The time to decorate the tree is upon us again. To the usual store-bought or traditional family decorations, why not add a few creative items this year? We've collected some of the geekiest crafts we could find from around the web and annotated them in this list of how to make Christmas ornaments using our favourite maker technologies - arduino, 3D printing, Lego and lasers- or environmentally friendly solutions.

3d printed balls

Christmas balls by Shapeways

We've picked our two favourite christmas balls from the selection available on Shapeways. The first is a bird in an entirely closed birdcage-ball, which is of course super cool because you can't do this without 3D printing (unless you have a soldering/glueing line). The second caught our eye mainly because of the description, which says that the design is Islamic-inspired.

Paper printed nativity scene

Giovanni Re, who works at Roland and thus knows a thing or two about printing, has scanned a traditional, turn-of-the century paper presepe (Italian nativity scene) and reproduced the lines on which it needs to be folded for a 3D effect. Cheaper than 3D printing! This nativity scene was printed on a Roland VersaCamm VS-540 plotter on stiff PVC (0,5 mm). Read his article about it here.
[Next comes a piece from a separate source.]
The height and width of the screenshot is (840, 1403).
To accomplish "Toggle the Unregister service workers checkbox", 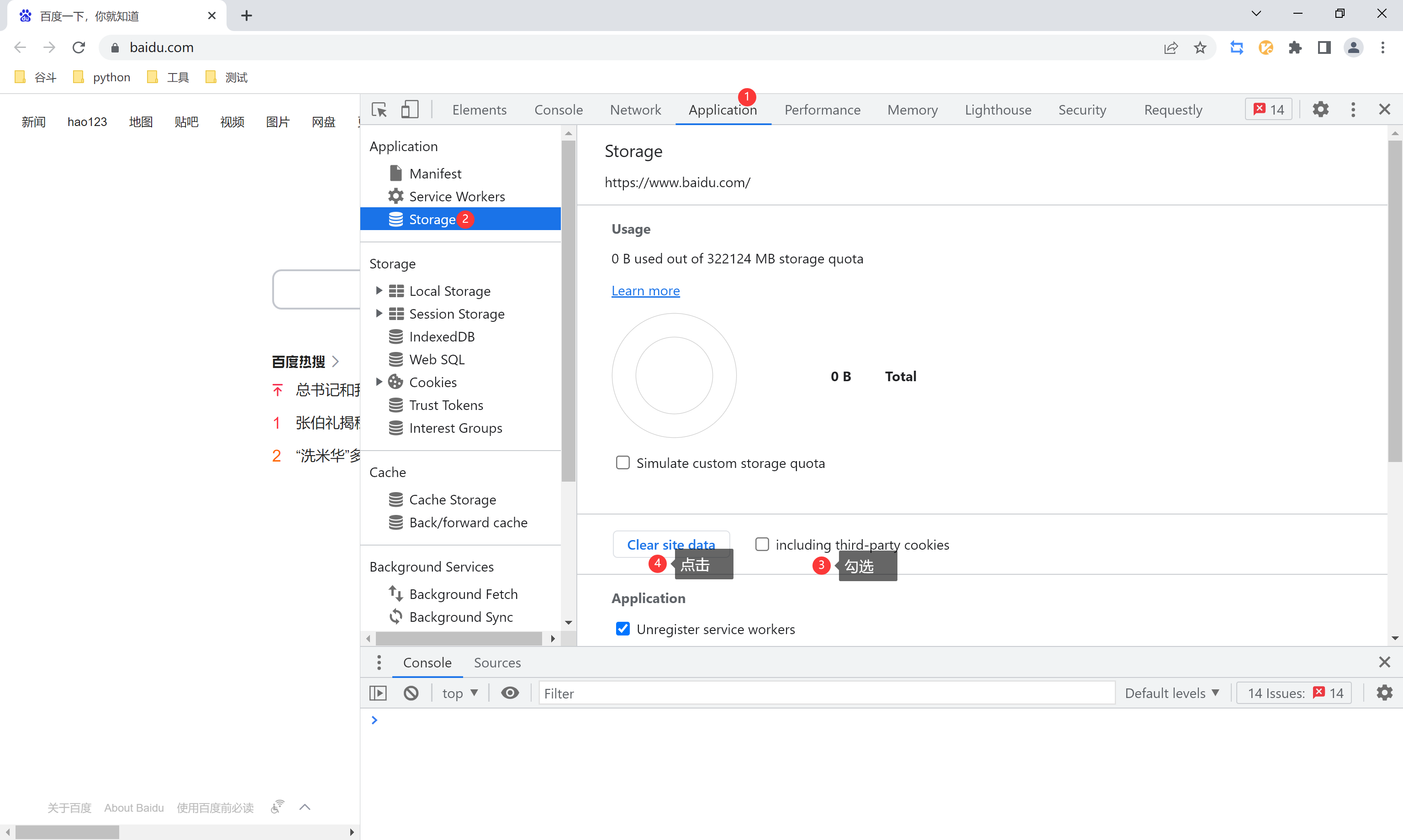I will (x=623, y=629).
Connect your Christmas tree to the internet with Arduino

Trust Make Mag to test out a great idea - have your Christmas tree lights respond to digital feedback like receiving email. This article contains the necessary code and basic instructions. Or you can do like this guy and just light up your tree in a crazy sequence using super bright LEDs and an Arduino chip that is not connected to the internet.

Vinyl-cut trees and balls

Amongst the most beautiful projects we've seen this holiday season are the vinyl-cut Christmas trees, balls and other shapes made by Mediterranean FabLab - we've published their whole set!

Laser Christmas Tree

Laser Tree Instructable by Nova Lasers

This instructable shows how to add some serious geek cred to your Christmas tree with lasers.

Ho-Ho window lights

Ho Ho Lights by Milwaukee Maker Space

The folks at Milwaukee Maker Space had 4 windows to fill so they wrote 'Ho Ho'... in laser-cut wood, embedded with a few hundred LED lights to add cheer to their apartment building. Their blog post about it isn't really a how-to but you can get the idea, and easily apply the technique to any shape cut out in wood. Frankly, this isn't a bad idea for a low-cost solution to a store sign!

Recycled bike-chain star

Uncommon Goods bike chain ornament

We've seen these around the web but have been unable to find an illustrated how-to. The star in the photo is for sale on Uncommon Goods, while the instructions are for a double star - one that rotates inside the other. The instructions lack an "ingredient list" - you will need a strong solvent to clean an old bike chain, plus metal spray paint, epoxy glue, wire and ribbon.

Map ball ornament

Map ornament how-to

Now that we use GPS and google maps on our phones to get around, what should we do with all those old maps? Well, they sure are pretty. Here's an easy project to make with a styrofoam ball, ribbon, hot glue and an old map, found on MaryJanes and Galoshes.

Living terrarium ornament

Terrarium ornament from Inhabit

We found this great how-to on Inhabit, and although there's nothing Maker about it, we like the result - a green, living ornament.

And finally, just one project with Lego...

Lego Nativity

Lego nativity by

In Italy there's a tradition of nativity scenes, large and small. If you hunt online you'll find hand-drawn instructions to make the animals found at the nativity (camel, ox, etc) out of standard Lego bricks, as well as the 3 Magi themselves. A photograph of how these look in real life can be found on Flickr by "BenLego". In the photo above, from an Italian website for childrens' activities it looks like they have used some Star Wars and Medieval figures for the humans, which certainly is less boxy-looking.